Wednesday, March 8, 2017

Lactation Rooms Could Soon Become a Requirement for All San Francisco Employers

Yet another San Francisco incentive for employers to not hire women of child-bearing age.

ABC 7 San Francisco reports:
Under the new proposal, employers would have to have a lactation room for breastfeeding employees.

On Tuesday, San Francisco Supervisor Katy Tang introduced legislation setting minimum standards for lactation accommodations.

Lactation rooms cannot be a bathroom and must be near the mom's work area. It must be clean, have a seat and table with close access to a sink, electricity and a refrigerator.
Surprise, there is a crony lactation station company lurking in the background:
 Some employers may see complying as a burden, but the CEO of "Day One Baby", a company that sets up lactation stations for businesses like Microsoft, tells ABC7 News her clients understands the benefit.
"To get a more productive workforce and also create retention," said Esther Kestenbaum, with "Day One Baby".
Of course, if creating a more productive workforce and creating retention outweighed the costs, dear Esther wouldn't have to support the SF government forcing this on employers.

And what next?

Perhaps nice quiet legislated hangover rooms. That would "create retention"!



  1. My wife used this high-tech thing called a shawl. Worked great- and no coercion to boot!

  2. The American mentality today: if I think it's good, require it. If I think it's bad, criminalize it. Freedom? That's just an obsolete, extinct notion pushed by stuffy dead white males long ago.

  3. If the employer is forced to have a lactation room regardless to the demographics or reproductive state of their workforce, then why would this be an additional incentive to not hire a woman of childbearing age?

    I could see it as an additional incentive to not be an employer in San Francisco. I could even see it as a trigger for a "sunk cost" mentality. "Well, better get some pregnant employees so this isn't wasted space." Sure, all the other incentives to not hire a reproducing employee remain, but this regulation isn't one of them.

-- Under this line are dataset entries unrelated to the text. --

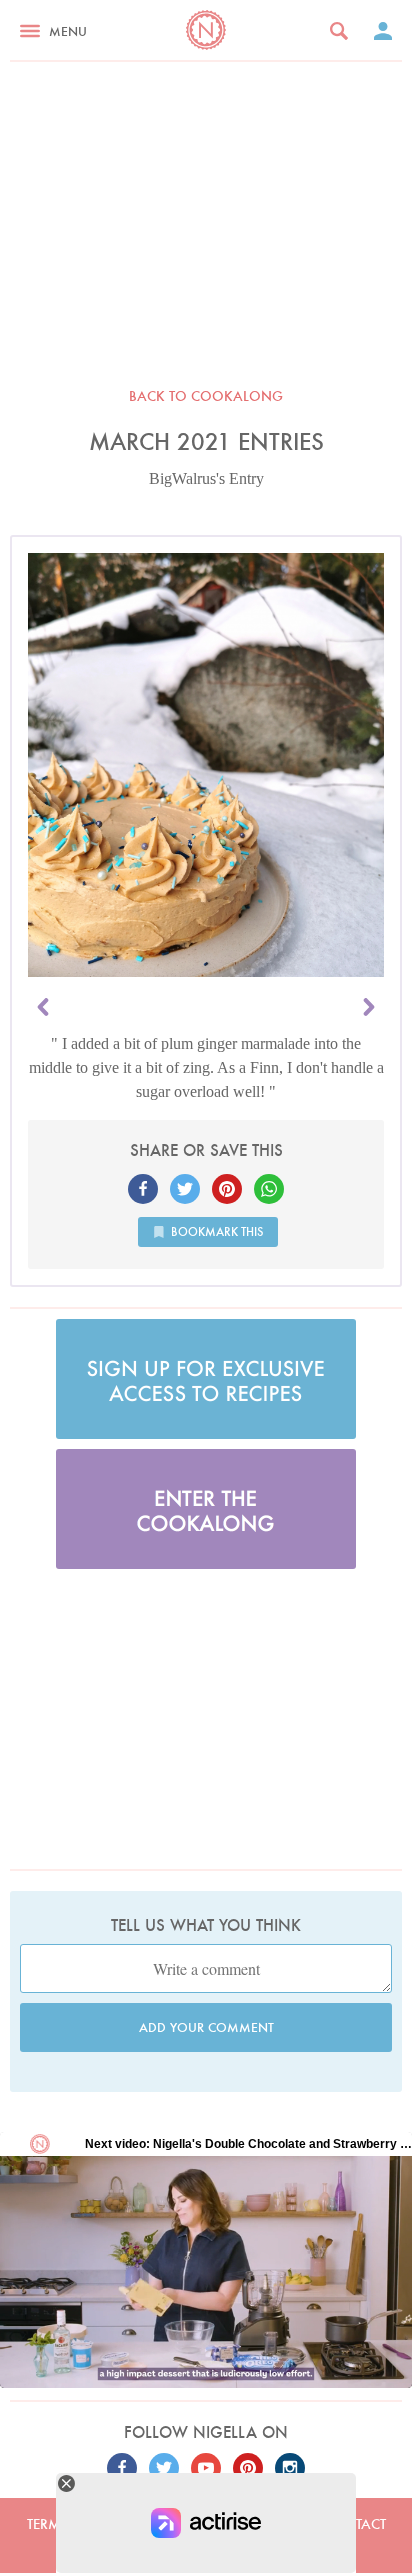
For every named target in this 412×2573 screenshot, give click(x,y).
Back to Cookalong (206, 396)
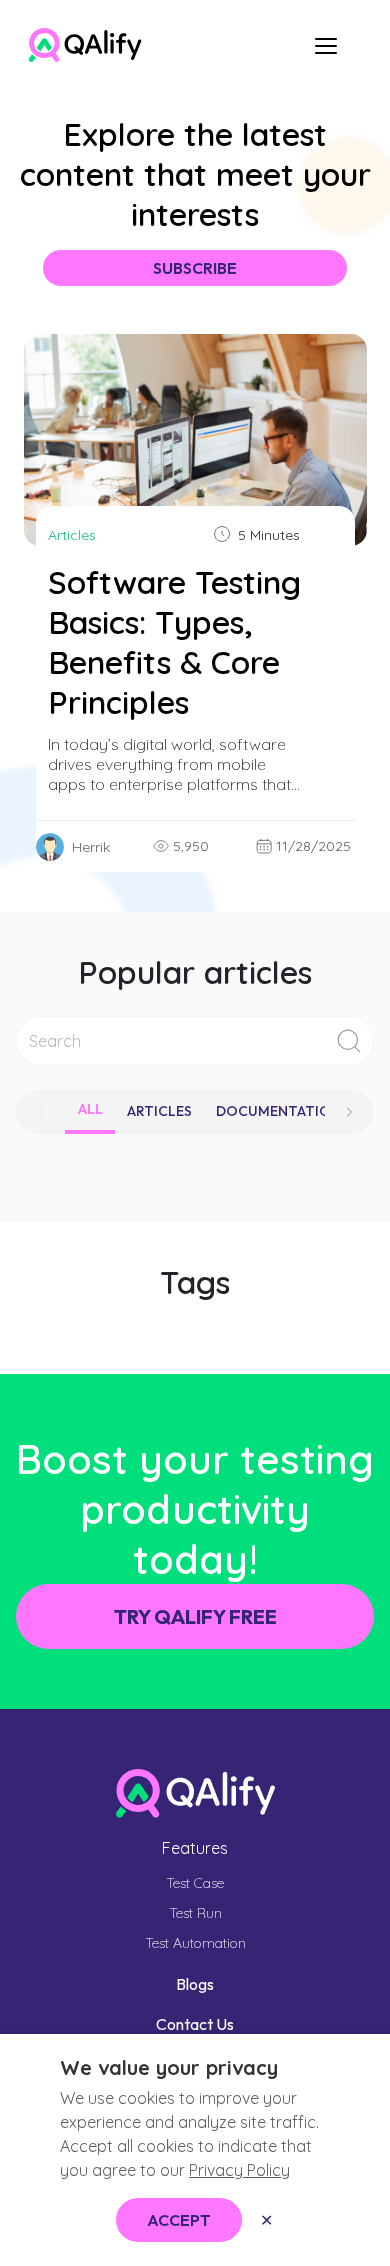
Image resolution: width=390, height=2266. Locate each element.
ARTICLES (159, 1111)
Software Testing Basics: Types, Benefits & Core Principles (174, 642)
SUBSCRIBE (195, 268)
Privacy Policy (239, 2170)
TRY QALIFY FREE (195, 1616)
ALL (90, 1109)
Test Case (195, 1883)
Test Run (195, 1913)
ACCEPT (179, 2220)
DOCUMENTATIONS (282, 1111)
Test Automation (195, 1943)
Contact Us (195, 2024)
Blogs (195, 1984)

This is closer to the excessive infrastructure for the disabled which doesn't get used enough to justify its installation.

    1. Re: Bill,

      --- then why would this be an additional incentive to not hire a woman of childbearing age? ---

      "Mr. Szlizlaff, I'm going to sue you because that lactation room you build for us lactating women doesn't have the appropriate type of chair that us lactating women need. You have been served."

      That's why.

  4. I'd vote for the hangover room.